◆ What is asked ◆
Quote the records between the lines holding "Given: Open 控制面板主页 from the sidebar" and "pos(678,348)", inclusive, copying each line without change.
## begin
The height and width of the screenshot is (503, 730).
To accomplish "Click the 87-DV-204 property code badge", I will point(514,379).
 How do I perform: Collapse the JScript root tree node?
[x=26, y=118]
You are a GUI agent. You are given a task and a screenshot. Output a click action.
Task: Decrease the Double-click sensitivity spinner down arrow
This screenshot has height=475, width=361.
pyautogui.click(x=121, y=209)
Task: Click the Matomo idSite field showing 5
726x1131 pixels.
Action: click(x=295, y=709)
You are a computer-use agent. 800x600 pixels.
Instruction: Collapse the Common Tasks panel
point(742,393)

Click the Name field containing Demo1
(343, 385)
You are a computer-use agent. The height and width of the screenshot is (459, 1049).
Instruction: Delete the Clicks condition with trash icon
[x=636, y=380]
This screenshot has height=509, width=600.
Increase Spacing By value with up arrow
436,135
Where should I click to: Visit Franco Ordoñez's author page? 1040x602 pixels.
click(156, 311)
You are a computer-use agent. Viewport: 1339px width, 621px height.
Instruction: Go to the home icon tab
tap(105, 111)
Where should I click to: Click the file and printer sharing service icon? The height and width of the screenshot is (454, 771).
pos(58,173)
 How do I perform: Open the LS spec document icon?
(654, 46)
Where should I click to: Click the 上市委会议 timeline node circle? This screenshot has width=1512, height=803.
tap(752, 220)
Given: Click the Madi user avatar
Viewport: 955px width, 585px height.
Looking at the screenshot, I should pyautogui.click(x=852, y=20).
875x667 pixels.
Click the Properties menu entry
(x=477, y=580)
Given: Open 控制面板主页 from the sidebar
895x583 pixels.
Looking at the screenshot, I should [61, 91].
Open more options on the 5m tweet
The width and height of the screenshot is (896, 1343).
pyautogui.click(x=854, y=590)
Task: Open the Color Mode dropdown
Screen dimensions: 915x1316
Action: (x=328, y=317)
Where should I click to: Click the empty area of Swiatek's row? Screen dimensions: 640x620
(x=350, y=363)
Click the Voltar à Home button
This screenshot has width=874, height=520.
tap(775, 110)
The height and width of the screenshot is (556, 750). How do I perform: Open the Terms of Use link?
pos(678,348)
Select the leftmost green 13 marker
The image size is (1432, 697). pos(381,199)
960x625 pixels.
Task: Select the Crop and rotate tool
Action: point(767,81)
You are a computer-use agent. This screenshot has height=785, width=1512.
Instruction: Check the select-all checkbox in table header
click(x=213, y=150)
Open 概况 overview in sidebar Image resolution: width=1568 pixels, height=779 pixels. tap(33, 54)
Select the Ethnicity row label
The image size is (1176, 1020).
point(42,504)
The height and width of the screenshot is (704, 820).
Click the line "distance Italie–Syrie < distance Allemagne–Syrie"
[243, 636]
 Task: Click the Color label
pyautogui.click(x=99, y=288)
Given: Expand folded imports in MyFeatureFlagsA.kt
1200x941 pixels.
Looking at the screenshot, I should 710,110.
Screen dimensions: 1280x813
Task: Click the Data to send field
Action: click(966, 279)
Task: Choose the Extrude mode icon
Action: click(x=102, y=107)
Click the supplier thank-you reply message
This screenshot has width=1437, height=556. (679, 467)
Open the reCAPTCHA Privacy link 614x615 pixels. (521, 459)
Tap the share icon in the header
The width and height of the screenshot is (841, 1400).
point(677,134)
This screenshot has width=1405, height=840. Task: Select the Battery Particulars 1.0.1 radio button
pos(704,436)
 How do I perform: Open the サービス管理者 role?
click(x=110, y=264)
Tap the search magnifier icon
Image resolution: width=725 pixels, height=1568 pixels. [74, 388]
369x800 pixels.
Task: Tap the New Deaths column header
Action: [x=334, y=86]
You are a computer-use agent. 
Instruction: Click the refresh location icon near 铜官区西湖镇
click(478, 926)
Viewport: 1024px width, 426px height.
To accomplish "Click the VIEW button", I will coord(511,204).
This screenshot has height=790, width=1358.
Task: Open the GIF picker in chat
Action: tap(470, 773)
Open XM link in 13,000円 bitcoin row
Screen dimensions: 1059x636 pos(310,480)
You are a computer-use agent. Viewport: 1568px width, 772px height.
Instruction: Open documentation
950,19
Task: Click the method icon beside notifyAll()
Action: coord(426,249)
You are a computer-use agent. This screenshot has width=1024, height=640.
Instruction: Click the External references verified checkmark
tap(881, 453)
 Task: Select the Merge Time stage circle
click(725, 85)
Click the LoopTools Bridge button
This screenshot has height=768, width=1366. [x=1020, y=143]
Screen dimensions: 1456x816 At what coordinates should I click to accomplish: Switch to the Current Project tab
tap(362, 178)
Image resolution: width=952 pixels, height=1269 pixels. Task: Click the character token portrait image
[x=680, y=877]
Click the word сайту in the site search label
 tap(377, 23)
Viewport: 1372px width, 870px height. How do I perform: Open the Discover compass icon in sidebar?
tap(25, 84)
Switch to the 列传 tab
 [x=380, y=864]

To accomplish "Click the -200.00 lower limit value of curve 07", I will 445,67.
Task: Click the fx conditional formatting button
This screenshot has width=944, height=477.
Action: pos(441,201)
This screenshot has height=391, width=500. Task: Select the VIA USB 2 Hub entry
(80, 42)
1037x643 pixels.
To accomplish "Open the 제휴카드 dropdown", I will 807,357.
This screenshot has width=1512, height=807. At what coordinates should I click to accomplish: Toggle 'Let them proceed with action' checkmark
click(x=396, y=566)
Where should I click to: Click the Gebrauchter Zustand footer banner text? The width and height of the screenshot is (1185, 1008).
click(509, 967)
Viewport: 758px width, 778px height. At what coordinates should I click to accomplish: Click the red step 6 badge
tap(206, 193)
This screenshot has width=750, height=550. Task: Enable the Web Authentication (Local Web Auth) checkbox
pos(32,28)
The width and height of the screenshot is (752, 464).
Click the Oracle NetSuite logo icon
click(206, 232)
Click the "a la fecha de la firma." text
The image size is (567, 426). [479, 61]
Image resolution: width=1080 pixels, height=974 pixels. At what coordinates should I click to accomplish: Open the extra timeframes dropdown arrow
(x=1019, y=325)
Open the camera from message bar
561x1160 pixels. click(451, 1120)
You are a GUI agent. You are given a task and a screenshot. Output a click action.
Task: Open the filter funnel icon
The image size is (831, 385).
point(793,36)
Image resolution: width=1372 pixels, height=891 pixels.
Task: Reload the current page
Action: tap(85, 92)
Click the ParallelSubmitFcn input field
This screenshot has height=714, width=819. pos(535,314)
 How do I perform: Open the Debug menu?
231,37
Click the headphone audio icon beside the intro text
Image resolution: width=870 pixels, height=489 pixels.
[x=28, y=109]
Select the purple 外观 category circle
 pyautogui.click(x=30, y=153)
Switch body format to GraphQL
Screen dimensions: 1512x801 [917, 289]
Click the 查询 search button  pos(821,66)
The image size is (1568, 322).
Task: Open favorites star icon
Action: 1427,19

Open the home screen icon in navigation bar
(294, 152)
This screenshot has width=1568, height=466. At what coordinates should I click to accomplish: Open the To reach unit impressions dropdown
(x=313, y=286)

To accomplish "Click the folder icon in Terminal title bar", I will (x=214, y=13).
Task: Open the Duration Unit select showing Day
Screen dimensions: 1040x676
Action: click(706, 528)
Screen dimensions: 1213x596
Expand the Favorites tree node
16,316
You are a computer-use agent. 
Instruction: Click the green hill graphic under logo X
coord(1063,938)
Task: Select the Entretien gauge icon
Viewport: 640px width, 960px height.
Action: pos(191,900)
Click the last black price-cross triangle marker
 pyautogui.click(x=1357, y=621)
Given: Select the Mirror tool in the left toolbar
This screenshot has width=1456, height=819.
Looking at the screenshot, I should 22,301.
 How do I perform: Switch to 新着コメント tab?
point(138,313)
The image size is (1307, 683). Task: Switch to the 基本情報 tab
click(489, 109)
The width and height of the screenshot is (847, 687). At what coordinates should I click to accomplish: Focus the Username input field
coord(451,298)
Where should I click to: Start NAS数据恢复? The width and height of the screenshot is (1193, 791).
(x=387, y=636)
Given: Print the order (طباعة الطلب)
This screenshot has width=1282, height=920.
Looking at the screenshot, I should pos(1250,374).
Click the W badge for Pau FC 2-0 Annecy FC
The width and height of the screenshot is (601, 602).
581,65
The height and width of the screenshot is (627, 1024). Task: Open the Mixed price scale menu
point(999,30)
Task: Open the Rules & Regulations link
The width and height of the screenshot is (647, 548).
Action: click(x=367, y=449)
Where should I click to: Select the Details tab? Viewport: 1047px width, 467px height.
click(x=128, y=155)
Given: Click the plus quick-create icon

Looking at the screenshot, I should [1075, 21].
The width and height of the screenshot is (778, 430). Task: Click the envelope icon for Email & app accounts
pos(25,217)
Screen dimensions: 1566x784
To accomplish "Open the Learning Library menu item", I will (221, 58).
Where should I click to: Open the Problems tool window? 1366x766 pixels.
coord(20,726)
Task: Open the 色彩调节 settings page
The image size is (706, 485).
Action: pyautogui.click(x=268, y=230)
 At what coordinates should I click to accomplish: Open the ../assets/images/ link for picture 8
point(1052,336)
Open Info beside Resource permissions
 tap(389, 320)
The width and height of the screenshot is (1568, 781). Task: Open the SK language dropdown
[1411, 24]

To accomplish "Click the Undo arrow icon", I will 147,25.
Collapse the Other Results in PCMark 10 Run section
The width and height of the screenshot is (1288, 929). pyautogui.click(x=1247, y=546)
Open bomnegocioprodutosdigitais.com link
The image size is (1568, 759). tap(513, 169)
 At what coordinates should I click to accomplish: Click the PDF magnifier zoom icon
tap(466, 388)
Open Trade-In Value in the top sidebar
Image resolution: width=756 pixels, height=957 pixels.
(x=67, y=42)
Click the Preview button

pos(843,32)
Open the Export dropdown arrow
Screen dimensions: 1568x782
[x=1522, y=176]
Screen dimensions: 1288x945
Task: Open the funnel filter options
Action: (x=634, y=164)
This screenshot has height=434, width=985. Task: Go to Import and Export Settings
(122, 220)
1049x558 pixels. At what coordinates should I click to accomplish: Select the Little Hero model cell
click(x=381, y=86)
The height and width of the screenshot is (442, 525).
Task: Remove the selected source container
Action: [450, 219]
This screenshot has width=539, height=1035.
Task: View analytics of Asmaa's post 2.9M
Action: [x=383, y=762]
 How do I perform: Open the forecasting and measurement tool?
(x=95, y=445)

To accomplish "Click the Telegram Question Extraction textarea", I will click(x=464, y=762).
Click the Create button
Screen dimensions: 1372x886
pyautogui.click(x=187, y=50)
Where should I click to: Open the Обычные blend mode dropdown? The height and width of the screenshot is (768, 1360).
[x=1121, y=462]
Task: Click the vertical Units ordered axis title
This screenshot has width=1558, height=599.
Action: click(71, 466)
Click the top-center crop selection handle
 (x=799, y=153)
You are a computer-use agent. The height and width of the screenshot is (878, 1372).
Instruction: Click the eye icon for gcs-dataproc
## end
◆ Output of the task ◆
Given: Open 控制面板主页 from the sidebar
895x583 pixels.
Looking at the screenshot, I should [61, 91].
Open more options on the 5m tweet
The width and height of the screenshot is (896, 1343).
pyautogui.click(x=854, y=590)
Task: Open the Color Mode dropdown
Screen dimensions: 915x1316
Action: (x=328, y=317)
Where should I click to: Click the empty area of Swiatek's row? Screen dimensions: 640x620
(x=350, y=363)
Click the Voltar à Home button
This screenshot has width=874, height=520.
tap(775, 110)
The height and width of the screenshot is (556, 750). How do I perform: Open the Terms of Use link?
pos(678,348)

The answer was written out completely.